◆ Provided data:
>>>

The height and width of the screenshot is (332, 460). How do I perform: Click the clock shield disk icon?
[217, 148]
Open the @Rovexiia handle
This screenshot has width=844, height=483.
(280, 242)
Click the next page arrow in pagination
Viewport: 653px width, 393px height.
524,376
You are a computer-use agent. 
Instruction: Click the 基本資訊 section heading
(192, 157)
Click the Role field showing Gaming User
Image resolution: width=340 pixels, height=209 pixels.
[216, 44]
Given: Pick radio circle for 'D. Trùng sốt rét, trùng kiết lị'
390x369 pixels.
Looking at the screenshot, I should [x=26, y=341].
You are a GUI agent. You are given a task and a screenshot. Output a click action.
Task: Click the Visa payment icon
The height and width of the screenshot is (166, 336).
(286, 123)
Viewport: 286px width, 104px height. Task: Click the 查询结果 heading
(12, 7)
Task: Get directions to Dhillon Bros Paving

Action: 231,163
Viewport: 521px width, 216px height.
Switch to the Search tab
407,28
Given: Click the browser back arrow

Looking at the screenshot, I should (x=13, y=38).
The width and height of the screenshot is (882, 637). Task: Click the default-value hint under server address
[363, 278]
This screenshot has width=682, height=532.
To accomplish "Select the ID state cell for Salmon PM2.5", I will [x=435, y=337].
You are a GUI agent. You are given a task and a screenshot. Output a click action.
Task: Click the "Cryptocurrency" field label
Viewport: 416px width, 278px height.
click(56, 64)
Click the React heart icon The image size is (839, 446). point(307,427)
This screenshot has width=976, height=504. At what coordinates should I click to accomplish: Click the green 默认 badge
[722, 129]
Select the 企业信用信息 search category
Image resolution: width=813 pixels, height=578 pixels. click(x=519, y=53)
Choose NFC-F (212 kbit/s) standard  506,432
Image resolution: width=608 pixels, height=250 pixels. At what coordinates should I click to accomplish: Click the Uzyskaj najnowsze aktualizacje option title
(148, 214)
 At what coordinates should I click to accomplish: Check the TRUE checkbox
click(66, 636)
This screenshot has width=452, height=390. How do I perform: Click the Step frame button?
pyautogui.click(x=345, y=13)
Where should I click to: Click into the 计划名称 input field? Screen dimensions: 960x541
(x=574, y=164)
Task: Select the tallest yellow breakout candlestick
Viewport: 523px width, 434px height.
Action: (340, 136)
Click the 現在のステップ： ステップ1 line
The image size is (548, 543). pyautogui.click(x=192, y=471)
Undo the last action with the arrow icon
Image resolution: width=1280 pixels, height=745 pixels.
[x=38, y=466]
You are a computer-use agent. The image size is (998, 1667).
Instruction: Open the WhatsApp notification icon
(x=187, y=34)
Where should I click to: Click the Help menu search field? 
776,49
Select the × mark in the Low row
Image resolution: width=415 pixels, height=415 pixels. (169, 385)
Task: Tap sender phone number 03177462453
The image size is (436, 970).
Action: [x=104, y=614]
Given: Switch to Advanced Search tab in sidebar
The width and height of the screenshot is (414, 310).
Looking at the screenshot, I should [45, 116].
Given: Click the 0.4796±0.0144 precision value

<<<

◆ What is expected:
An exact restatement of the data above is required.

◆ Answer to this exercise:
The height and width of the screenshot is (332, 460). How do I perform: Click the clock shield disk icon?
[217, 148]
Open the @Rovexiia handle
This screenshot has width=844, height=483.
(280, 242)
Click the next page arrow in pagination
Viewport: 653px width, 393px height.
524,376
You are a computer-use agent. 
Instruction: Click the 基本資訊 section heading
(192, 157)
Click the Role field showing Gaming User
Image resolution: width=340 pixels, height=209 pixels.
[216, 44]
Given: Pick radio circle for 'D. Trùng sốt rét, trùng kiết lị'
390x369 pixels.
Looking at the screenshot, I should [x=26, y=341].
You are a GUI agent. You are given a task and a screenshot. Output a click action.
Task: Click the Visa payment icon
The height and width of the screenshot is (166, 336).
(286, 123)
Viewport: 286px width, 104px height. Task: Click the 查询结果 heading
(12, 7)
Task: Get directions to Dhillon Bros Paving

Action: 231,163
Viewport: 521px width, 216px height.
Switch to the Search tab
407,28
Given: Click the browser back arrow

Looking at the screenshot, I should (x=13, y=38).
The width and height of the screenshot is (882, 637). Task: Click the default-value hint under server address
[363, 278]
This screenshot has width=682, height=532.
To accomplish "Select the ID state cell for Salmon PM2.5", I will [x=435, y=337].
You are a GUI agent. You are given a task and a screenshot. Output a click action.
Task: Click the "Cryptocurrency" field label
Viewport: 416px width, 278px height.
click(56, 64)
Click the React heart icon The image size is (839, 446). point(307,427)
This screenshot has width=976, height=504. At what coordinates should I click to accomplish: Click the green 默认 badge
[722, 129]
Select the 企业信用信息 search category
Image resolution: width=813 pixels, height=578 pixels. click(x=519, y=53)
Choose NFC-F (212 kbit/s) standard  506,432
Image resolution: width=608 pixels, height=250 pixels. At what coordinates should I click to accomplish: Click the Uzyskaj najnowsze aktualizacje option title
(148, 214)
 At what coordinates should I click to accomplish: Check the TRUE checkbox
click(66, 636)
This screenshot has width=452, height=390. How do I perform: Click the Step frame button?
pyautogui.click(x=345, y=13)
Where should I click to: Click into the 计划名称 input field? Screen dimensions: 960x541
(x=574, y=164)
Task: Select the tallest yellow breakout candlestick
Viewport: 523px width, 434px height.
Action: (340, 136)
Click the 現在のステップ： ステップ1 line
The image size is (548, 543). pyautogui.click(x=192, y=471)
Undo the last action with the arrow icon
Image resolution: width=1280 pixels, height=745 pixels.
[x=38, y=466]
You are a computer-use agent. The image size is (998, 1667).
Instruction: Open the WhatsApp notification icon
(x=187, y=34)
Where should I click to: Click the Help menu search field? 
776,49
Select the × mark in the Low row
Image resolution: width=415 pixels, height=415 pixels. (169, 385)
Task: Tap sender phone number 03177462453
The image size is (436, 970).
Action: [x=104, y=614]
Given: Switch to Advanced Search tab in sidebar
The width and height of the screenshot is (414, 310).
Looking at the screenshot, I should [45, 116].
Given: Click the 0.4796±0.0144 precision value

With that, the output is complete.